- _Source material_:
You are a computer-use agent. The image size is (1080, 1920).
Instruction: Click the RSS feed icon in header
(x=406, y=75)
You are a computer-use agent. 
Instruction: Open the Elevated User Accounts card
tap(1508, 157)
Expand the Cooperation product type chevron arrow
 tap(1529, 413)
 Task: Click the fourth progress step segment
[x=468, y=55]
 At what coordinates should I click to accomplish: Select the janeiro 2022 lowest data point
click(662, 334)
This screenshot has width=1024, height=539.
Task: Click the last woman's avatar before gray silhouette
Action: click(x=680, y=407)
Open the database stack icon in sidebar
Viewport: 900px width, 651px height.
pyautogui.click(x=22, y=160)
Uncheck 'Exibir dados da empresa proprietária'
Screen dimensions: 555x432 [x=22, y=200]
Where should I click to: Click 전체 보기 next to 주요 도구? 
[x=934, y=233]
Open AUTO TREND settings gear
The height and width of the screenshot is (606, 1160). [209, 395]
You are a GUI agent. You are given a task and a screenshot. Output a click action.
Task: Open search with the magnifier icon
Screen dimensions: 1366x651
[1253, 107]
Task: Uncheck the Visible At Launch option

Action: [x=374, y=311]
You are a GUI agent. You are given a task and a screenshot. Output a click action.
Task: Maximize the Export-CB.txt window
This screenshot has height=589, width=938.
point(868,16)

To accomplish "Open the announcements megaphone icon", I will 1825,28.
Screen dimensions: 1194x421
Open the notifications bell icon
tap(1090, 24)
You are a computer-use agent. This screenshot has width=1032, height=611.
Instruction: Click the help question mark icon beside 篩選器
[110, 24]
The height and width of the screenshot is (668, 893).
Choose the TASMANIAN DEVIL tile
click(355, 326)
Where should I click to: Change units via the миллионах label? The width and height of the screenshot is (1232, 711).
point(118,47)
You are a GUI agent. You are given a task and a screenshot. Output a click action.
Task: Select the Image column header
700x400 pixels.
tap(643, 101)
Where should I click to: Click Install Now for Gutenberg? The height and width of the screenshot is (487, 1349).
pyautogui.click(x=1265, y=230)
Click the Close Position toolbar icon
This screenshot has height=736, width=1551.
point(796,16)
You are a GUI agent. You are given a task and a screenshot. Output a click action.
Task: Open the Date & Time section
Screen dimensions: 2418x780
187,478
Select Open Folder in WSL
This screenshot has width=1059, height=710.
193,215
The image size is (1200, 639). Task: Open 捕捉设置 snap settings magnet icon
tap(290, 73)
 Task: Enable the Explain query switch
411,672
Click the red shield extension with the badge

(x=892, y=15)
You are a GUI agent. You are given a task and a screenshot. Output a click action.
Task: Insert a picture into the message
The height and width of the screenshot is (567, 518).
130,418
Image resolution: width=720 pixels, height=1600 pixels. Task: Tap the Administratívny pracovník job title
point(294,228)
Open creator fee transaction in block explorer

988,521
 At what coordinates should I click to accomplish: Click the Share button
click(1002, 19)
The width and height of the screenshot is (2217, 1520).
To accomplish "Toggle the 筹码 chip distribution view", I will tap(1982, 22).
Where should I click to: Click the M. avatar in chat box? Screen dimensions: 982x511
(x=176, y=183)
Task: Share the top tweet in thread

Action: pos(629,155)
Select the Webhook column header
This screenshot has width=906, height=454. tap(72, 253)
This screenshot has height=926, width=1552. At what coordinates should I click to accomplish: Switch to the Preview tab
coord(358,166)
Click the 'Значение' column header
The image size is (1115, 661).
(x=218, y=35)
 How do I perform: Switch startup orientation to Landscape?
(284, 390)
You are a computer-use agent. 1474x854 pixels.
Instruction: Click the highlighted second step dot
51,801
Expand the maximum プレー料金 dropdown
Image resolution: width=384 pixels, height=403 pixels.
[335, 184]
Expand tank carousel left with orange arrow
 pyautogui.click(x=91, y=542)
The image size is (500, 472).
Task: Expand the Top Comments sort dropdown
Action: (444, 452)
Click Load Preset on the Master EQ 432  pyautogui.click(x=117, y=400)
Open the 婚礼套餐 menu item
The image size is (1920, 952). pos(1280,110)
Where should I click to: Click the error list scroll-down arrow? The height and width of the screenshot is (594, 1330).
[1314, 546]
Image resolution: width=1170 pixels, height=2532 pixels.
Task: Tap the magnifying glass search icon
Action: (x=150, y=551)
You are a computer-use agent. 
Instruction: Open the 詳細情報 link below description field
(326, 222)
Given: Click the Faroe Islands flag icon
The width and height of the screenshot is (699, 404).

- _Exercise description_: The answer must be every line of the entries that includes the word "computer".

- _Answer box_:
You are a computer-use agent. The image size is (1080, 1920).
You are a computer-use agent. 
You are a computer-use agent. This screenshot has width=1032, height=611.
You are a computer-use agent. 1474x854 pixels.
You are a computer-use agent. 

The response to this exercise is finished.